Are there any memories from recording and show time which you’d like to share with us?

That question would take too much time. If you’re still interested after this I’ll be glad to expand on that.

"That music in all genre’s touch the soul. Rock and Blues to my mind is the voice and rings true to my ear." (Photo by Ed Peterson)

What do you miss most nowadays from the Rock of past? What are your hopes and fears for the future of music?

I miss people really getting into the music and the playing by the cats in stage. Now, it’s canned music by a short list of folks who are paid handsomely by suits to stuff us with what they feel they can sell.

Which memory from Aerosmith, Rush, UFO, Reo Speedwagon, and Judas Priest makes you smile?

Their music, performances and attitude about being in the music.

What are the lines that connect the legacy of Blues with Jazz and continue to Rock and beyond?

Blues and Country music are the parents of Rock and Roll. Blues is daddy of Jazz as well. So, they are obviously, related. I don't think they are bastard related either. Rock has its blues and jazz (fusion etc.) Classical (Progressive Rock).

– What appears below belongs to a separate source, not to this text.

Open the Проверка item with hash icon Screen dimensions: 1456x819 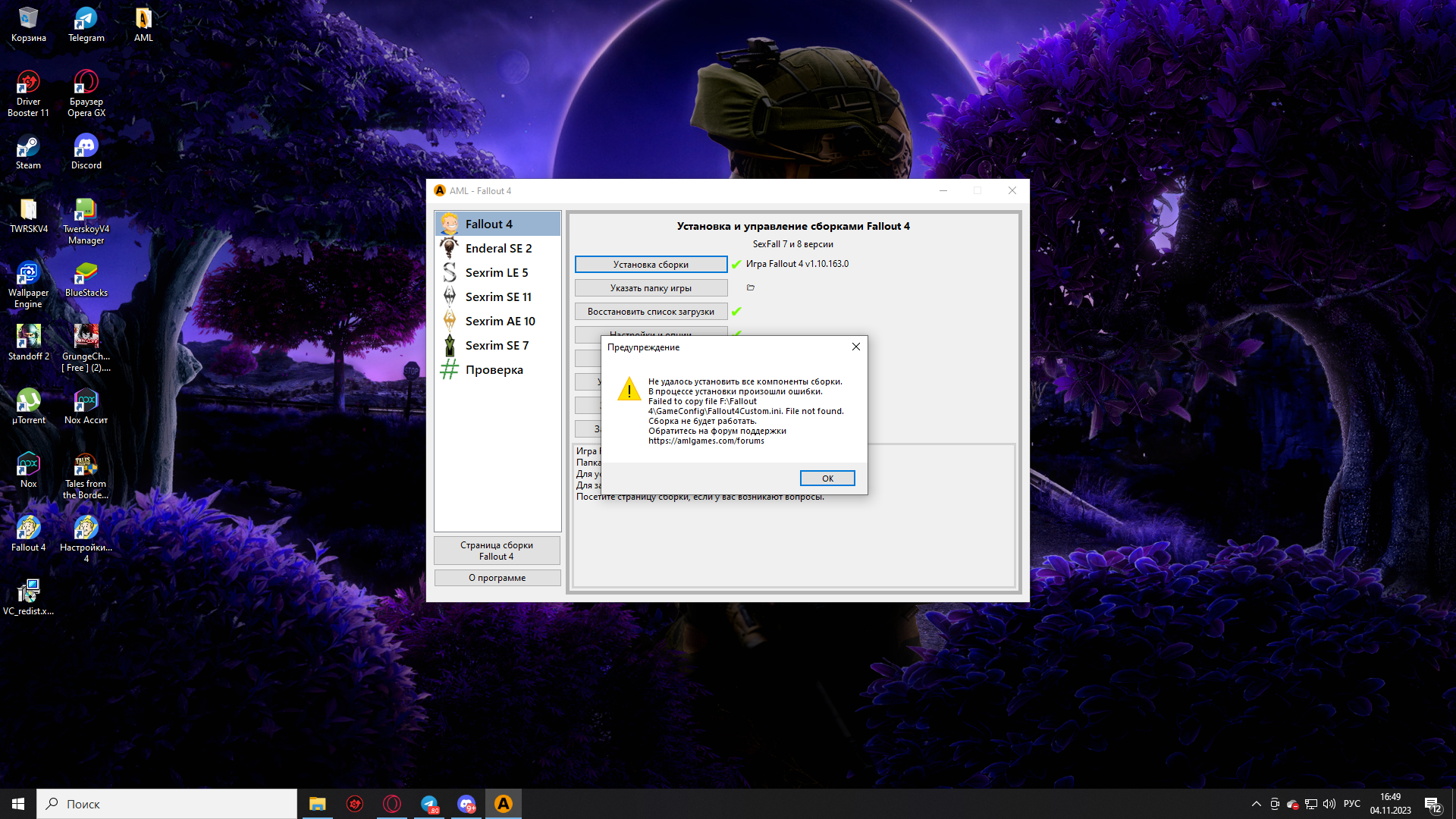pos(493,369)
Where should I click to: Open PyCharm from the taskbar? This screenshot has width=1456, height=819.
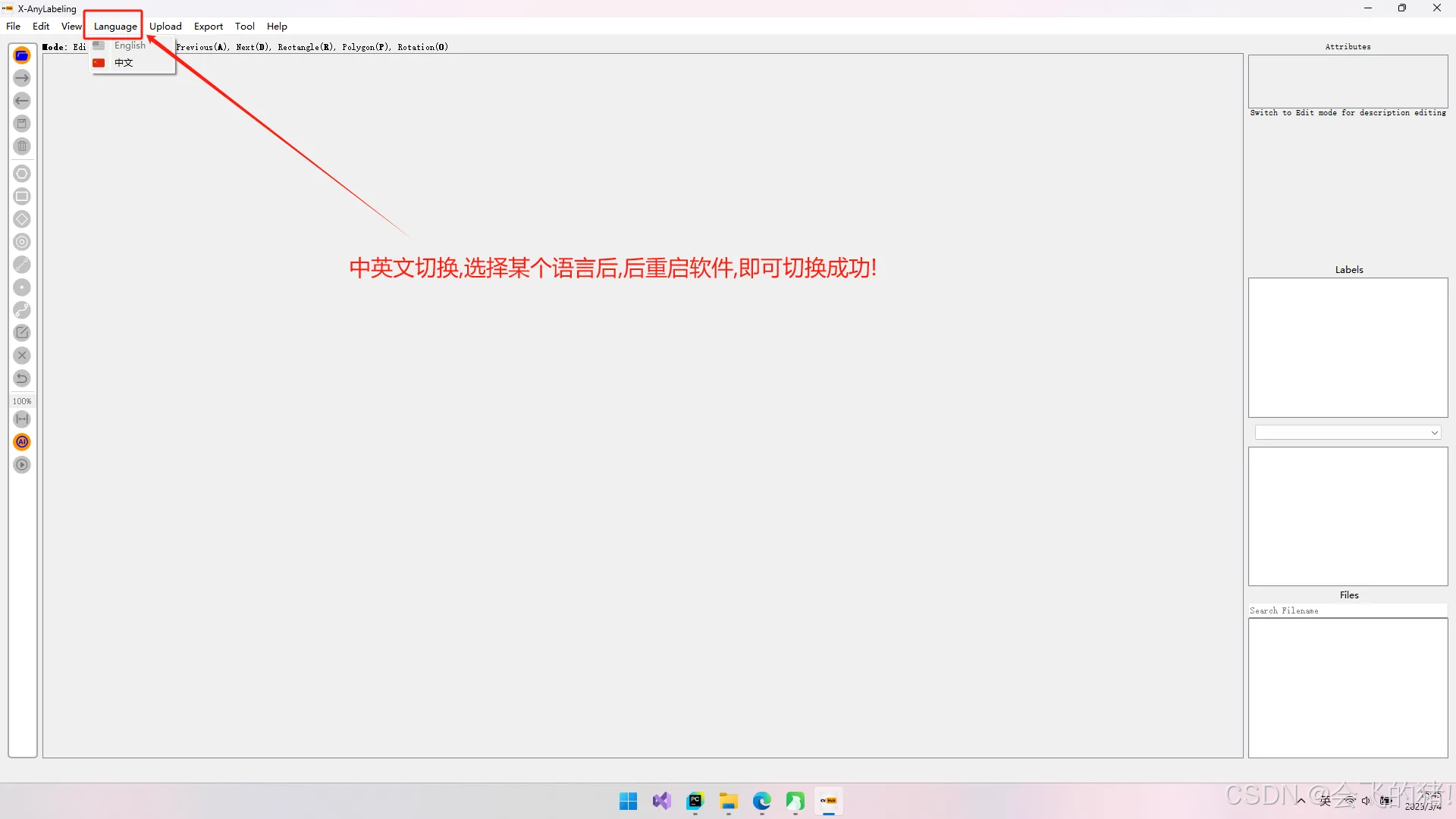point(695,801)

When we talk about Rock usually refers past moments. Do you believe in the existence of real Rock nowadays?

Of course I do! Thing is, we all grow and adapt to new environments. Rock has the same growing pains.

What is the impact of Rock n' Roll culture to the racial, political and socio-cultural implications?

It's a voice of a certain demographic or range of individuals who have something to say to those that listen to those individuals.

What has made you laugh lately and what touched (emotionally) you from the music circuits?

Disney inspired music acts that are self-important and with nothing meaningful to say. Specifics? No I don't sling feces. (Laughs)

"My music is an extension of my life. My music philosophy is 'to change to culture of the listener'. Do these folks really think that the music being shoveled out to the masses is real and good?"

(Photo by Ed Peterson)

Let’s take a trip with a time machine, so where and why would you really wanna go for a whole day..?

Woodstock would be great! The music was diverse and had the culture, politics and love with drama infused to the event. Plus, it was peaceful. That's a must! For a real long day? I would love to play for, ingest the variety of peoples and cultures of Europe. We would do our originals peppered with the Blues based guitar music that we love to play. Tafoya's Lost Boyzz play ROCK AND ROLL!